DATASET EXTRACT —
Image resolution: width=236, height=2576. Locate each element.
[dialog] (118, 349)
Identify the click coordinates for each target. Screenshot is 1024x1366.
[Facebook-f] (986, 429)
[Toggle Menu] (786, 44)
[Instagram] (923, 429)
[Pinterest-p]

WHAT IS REQUIRED —
An exact reproduction of the material above is required.

RESPONSE TO THIS TASK —
Image resolution: width=236, height=2576. Locate each element.
[dialog] (118, 349)
Identify the click coordinates for each target. Screenshot is 1024x1366.
[Facebook-f] (986, 429)
[Toggle Menu] (786, 44)
[Instagram] (923, 429)
[Pinterest-p]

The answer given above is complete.